My exercise induced asthma is baaaaaaaackkkk.
They gave me an inhaler, told me that I can’t run when it is really hot or really cold and that since at this point we were in the middle of spring allergy season, that I should run really early in the morning.
But I could still run.
How many signs was God gonna give me to tell me to stop running??
Even Christine said,”it’s like the Universe is telling you something“.
Yes, yes it was.
But I was still running with Rebecca and I was feeling like I was holding her back a little because there were some sessions that I only wanted to power walk and not run.
I was a little spooked by the asthma thing.
That’s when I took an entire week off.
And found out that Rebecca had run with her husband and was up to two miles.
And for some reason, this really hurt my feelings.
WHY ON EARTH WOULD THIS HURT MY FEELINGS??
Maybe because I felt like it was such a huge hurdle for me to even get to one mile and I think I was jealous that she was having no problem running and I was falling apart limb by limb.
I felt inadequate and frankly, like a loser.
Do you see the animosity that running with friends creates??
RUN WITH YOUR ENEMIES.
So I held in my feelings when she told me one night at a dinner at her house.
She was absolutely wonderful about it and still wanted to run with me but I felt so embarrassed that I couldn’t keep up with her.
And literally cried the entire car ride home and spent the most of that night awake and feeling sorry for myself.
I had a meltdown.
Who in the hell am I??
Now to be fair, there were other things going on in my life such as my parents moving far away but this was the thing that put me over the proverbial edge.
And in the middle of the night, I decided all alone, mid sobs, in the dark that I was quitting.
Stupid, dumb, poopy head running.
That morning, I woke up with terrible pain in my tummy.
Thought that this was indeed my body telling me something and felt like I had made the right decision.
Until I realized, despite my obstacles, that I kind of loved running.
I loved how it made me feel.
I loved how it made my body look.
And I loved how much of a release it was for me.
And then I decided I was gonna run again.
And start from the beginning again.
I went to the doctor yet again when the tummy pain didn’t go away after two weeks.
But the nurse (who is also a runner and is one of my biggest fans now) told me this, ” most people would have quit weeks ago but you must love it because you are still doing it after all these little obstacles“.
Then she said, “you look great, I can tell you are running“.
And THAT my friends, is what motivated me to keep doing it.
Because when your nurse, who also is a marathon runner, tells YOU that YOU look good?
Sign.Me.
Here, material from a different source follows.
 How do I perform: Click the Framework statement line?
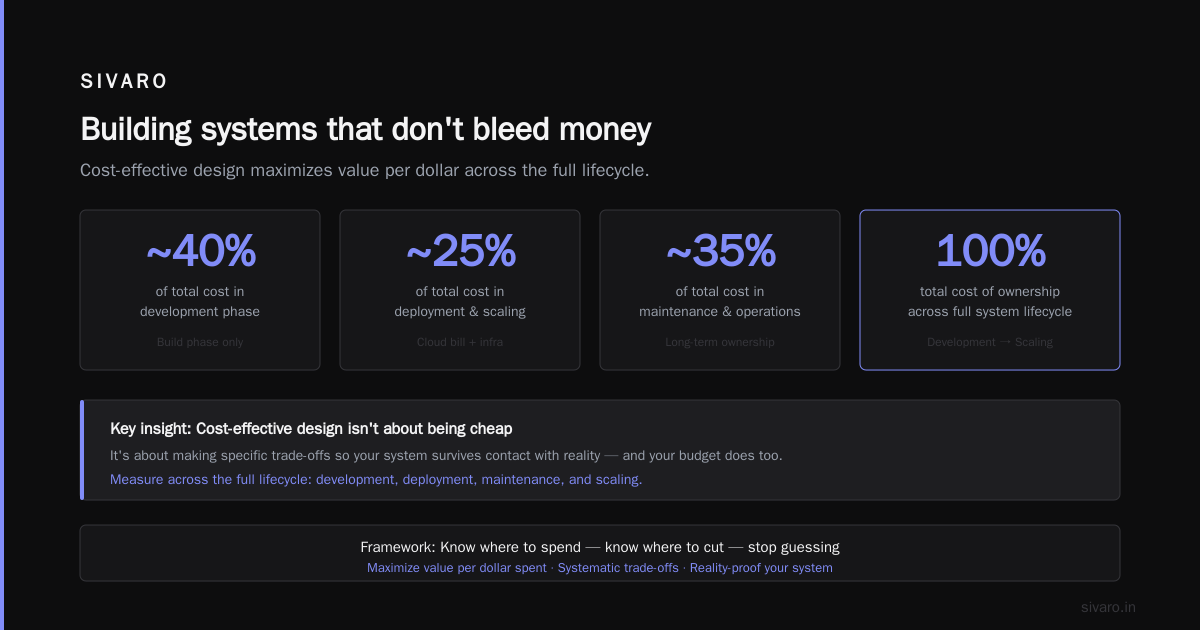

Up. I will run ’til I fall to the ground.
So, 11 weeks after I started the program, to begin with, I started all over again from the beginning and I started “week four” this morning.
It is hard and I have to push myself to get out of bed early to do it.
But I am doing it.
And I plan to run/jog/walk/ gasp my way through a 5k race in September.
On a side note, I am still friends with Rebecca above.
But like I said, take my word for it and exercise with your enemies.
It will save you thousands in therapy bills.
Oh and I really don’t hate on Bruce Jenner.
It was just a better title than, ” I Can’t Run More Than A Mile Or I Will Pass Out”.